Andan las gallinas cloqueando
agitadamente porque, al parecer, las televisiones y demás medios de este
gallinero al que pretendemos nación han descubierto -¡esta semana!- que vivimos
en una zahúrda. El personal anda muy escandalizado (dicen las encuestas que el
97%) con eso de la corrupción, recién descubierta. El personal, al que no le
importó mucho la corrupción mientras las cosas marcharon bien; es decir,
mientras los políticos les daban aquello que pedían (un AVE, un hospital, una
autopista, un aeropuerto, una universidad, un metro, una piscina cubierta, un
velódromo, un cheque por la mayoría de edad, un cheque por tener un bebé, una
asistenta y 400 euros, por ejemplo), fuese o no necesario y se pudiese costear
o no, andan ahora muy cabreados con la corrupción.

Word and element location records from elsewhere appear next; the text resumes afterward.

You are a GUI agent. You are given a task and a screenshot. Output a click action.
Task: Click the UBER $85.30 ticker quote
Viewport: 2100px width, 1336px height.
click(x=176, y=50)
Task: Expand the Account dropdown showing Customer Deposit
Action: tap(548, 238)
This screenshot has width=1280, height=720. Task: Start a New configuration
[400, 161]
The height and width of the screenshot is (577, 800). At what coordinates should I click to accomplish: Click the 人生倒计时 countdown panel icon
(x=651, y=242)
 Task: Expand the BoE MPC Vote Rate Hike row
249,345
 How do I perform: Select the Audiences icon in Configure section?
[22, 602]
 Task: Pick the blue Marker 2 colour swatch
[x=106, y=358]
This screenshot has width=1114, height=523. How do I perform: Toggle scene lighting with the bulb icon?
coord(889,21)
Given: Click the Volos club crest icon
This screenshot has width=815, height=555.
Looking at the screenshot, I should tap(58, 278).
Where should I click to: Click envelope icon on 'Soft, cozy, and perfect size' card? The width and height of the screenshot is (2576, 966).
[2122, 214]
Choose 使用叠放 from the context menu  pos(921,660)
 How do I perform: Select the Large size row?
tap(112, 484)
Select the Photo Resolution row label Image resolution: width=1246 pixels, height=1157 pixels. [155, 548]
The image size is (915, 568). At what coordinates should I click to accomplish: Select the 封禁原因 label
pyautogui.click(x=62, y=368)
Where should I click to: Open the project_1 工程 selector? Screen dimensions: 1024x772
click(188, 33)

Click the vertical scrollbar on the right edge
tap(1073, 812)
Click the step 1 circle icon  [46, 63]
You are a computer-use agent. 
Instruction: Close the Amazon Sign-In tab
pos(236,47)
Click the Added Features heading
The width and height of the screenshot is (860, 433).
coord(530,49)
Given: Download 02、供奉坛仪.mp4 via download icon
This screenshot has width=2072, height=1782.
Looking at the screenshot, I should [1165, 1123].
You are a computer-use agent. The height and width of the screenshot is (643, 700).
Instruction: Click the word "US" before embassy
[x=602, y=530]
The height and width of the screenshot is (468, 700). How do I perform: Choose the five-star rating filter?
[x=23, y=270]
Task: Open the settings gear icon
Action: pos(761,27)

El personal que alucinaba
con las historias de la nouvelle picaresca sevillana de los “henmanos” Guerra y
votaba al Psoe; el personal que disfrutaba con la “expó” y se tomaba a chacota
la mangancia de las familias socialistas del momento, acuñando -con esa gracia
andaluza- aquello del pellón como unidad de medida de la mangancia, y votaba al
psoe; el personal que se hartaba de reír con las declaraciones de bienes del
Presidente de la Unta y sus indecorosas manifestaciones de amor paterno -¡ah,
la familia!-, y votaba al psoe; el personal que se tomaba a broma -¡qué arte!-
los incendios de armarios con papeles comprometedores, las pérdidas de sumarios
en la Audiencia, los banquetes de las voraces termitas, y que se descojonaba con
el “señorías, vengo chungo de papeles” del director del Canal Sur…y votaba al
psoe; el personal que ha votado a José Antonio –llamadme Pepe- el de los Eres, el
de Invercaria, el de los miles de millones de la concertación social y de los
fondos para la formación -y el del millón trescientos mil parados-, anda ahora
cabreadísimo con la corrupción.
¿Acaso todos estos episodios de
corrupción de los que, como en la obra de Rojas Zorrilla, no queda libre del
rey abajo ninguno, son asuntos que se hayan producido por generación espontánea
en estos últimos días, y de los cuales no teníamos ni indicios ni conocimiento?
La respuesta es obvia. ¿Qué
ocurre, pues, para que, en este preciso momento, la zorra agite el gallinero?
¿Acaso quienes mandan –no digo
nombres-, conscientes de que dos grandísimos escándalos –el de la Monarquía y
el Catalán- pueden dar al traste con el sistema, han decidido abrir la espita y
representar –insisto, representar- al más
puro estilo lampedusiano, una catarsis –gran pacto anticorrupción o como
quieran llamarlo?
Mucho me temo que eso es lo que
ocurre. Es preciso que todo cambie para que todo siga igual. La representación
ha comenzado.
Y eso me lleva a pensar que,
desde hace mucho tiempo, todo está dicho. Sólo nos ocupamos ya de las variaciones.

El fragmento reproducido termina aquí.